What religion does for morality and for society in general is move the authority, the responsibility, for rules and institutions out of human hands. Each religion adds some idiosyncratic elements to the nonreligious human tendency to create and enforce behavioral norms and appraisals and then attributes the whole system to a nonhuman and superhuman source.
...In the end, the return of morality back to earth, to the natural world and the human world, puts morality in the hands of humans who create and sustain it in the first place. It does not "solve" the moral problems of humanity -- since there is still no agreement on what the solution or what the very problems are -- but it empowers us to be the ones to decide.
(Here's a short piece by Eller that covers some of the same ground as his considerably longer chapter.)
Hi Churchless,
If you're interested in the topic of morality, I'd most heartily recommend a book called "The Moral Fool". In all honesty, I think you'd enjoy it much more than I did, based on what I know of your intellectual predilections.
I especially appreciated the earliest couple of chapters, where the author (a German academic at an Irish university) manages in short order to invoke both Aristotle and championship wrestling. I'd encourage you to check it out, if you're at all curious.
Posted by: Brian from Colorado | April 26, 2010 at 06:18 PM
Brian from Colorado, thanks for the book recommendation. I've ordered it. I found an interview with the author and learned what he means by "the moral fool." Interesting. See:
http://cup.columbia.edu/static/interview-moeller-the-moral-fool
-----------------
The “Moral Fool” is a figure that I take from Asian philosophy, from Daoism and Zen Buddhism in particular. As opposed to the moral heroes from Greek antiquity up to today’s Hollywood films, the Moral Fool is an entirely average person. He or she, like most of us most of the time, simply does not immediately conceive of the people he or she meets or the situation he or she encounters in moral terms.
Posted by: Brian Hines | April 27, 2010 at 08:55 AM
Hi Blogger Brian, I had a hunch that one might draw you! I really do think you'll enjoy it.

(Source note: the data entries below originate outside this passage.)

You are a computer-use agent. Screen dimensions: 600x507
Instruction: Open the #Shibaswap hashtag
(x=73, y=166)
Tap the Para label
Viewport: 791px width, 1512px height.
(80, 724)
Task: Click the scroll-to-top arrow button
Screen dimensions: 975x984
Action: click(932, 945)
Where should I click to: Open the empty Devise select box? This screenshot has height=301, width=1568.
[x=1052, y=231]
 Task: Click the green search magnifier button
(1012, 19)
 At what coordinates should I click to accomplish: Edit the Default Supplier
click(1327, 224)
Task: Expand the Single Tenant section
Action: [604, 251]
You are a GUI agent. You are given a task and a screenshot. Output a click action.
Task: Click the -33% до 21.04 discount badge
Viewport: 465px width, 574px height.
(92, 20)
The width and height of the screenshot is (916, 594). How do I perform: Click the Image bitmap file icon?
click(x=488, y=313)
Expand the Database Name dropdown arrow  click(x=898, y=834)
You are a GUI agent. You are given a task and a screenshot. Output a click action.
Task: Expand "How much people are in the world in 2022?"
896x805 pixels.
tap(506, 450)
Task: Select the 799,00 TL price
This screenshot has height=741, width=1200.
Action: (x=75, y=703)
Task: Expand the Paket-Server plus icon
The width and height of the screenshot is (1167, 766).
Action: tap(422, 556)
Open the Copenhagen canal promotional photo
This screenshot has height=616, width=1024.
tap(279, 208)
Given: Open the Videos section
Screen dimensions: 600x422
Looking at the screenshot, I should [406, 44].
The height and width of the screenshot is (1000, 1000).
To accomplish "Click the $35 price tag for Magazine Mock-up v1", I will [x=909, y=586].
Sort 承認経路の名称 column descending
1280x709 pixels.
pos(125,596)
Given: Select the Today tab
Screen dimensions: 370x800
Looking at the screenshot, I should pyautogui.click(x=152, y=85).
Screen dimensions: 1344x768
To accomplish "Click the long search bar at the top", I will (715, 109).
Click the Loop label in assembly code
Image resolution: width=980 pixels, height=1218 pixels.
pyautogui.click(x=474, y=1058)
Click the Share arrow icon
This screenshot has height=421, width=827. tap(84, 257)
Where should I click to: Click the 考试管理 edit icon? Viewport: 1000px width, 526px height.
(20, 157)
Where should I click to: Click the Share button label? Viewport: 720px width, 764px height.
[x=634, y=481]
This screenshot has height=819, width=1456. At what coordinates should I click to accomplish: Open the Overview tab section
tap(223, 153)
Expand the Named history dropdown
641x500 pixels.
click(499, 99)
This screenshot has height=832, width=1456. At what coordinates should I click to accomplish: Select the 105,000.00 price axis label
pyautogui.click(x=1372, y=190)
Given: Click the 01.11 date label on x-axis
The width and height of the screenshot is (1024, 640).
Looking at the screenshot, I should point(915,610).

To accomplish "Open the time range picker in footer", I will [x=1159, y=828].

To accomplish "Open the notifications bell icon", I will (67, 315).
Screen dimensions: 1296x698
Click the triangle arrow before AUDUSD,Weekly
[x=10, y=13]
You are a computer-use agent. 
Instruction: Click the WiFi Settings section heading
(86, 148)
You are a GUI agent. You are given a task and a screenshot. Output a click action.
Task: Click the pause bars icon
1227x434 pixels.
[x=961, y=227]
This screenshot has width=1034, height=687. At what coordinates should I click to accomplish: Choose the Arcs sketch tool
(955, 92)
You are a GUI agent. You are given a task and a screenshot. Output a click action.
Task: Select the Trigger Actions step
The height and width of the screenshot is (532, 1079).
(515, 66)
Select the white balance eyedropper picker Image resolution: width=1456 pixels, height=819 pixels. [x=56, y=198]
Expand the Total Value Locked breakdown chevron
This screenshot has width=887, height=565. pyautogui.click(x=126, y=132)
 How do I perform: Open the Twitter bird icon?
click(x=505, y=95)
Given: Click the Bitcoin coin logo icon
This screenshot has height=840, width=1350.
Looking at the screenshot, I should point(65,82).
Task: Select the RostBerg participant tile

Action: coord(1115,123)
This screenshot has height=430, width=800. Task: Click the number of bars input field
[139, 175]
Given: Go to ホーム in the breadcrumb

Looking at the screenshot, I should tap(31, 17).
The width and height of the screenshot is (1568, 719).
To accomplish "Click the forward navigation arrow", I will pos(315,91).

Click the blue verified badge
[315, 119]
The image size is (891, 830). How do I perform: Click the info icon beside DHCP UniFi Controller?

It's funny, because parts of that book led me to a series of minor illuminations, while at other times, I couldn't help but feel somewhat discomfited when I felt the author wasn't trying with much sincerity to "walk the walk" himself. Yet even at those moments, such was his overall theme and message that I couldn't help but feel a bit of chagrin as I caught those little smoldering seeds of moral resentment rising in my own mind. And so, even when the book didn't seem to be working for me, it seemed to be working for me. Ha!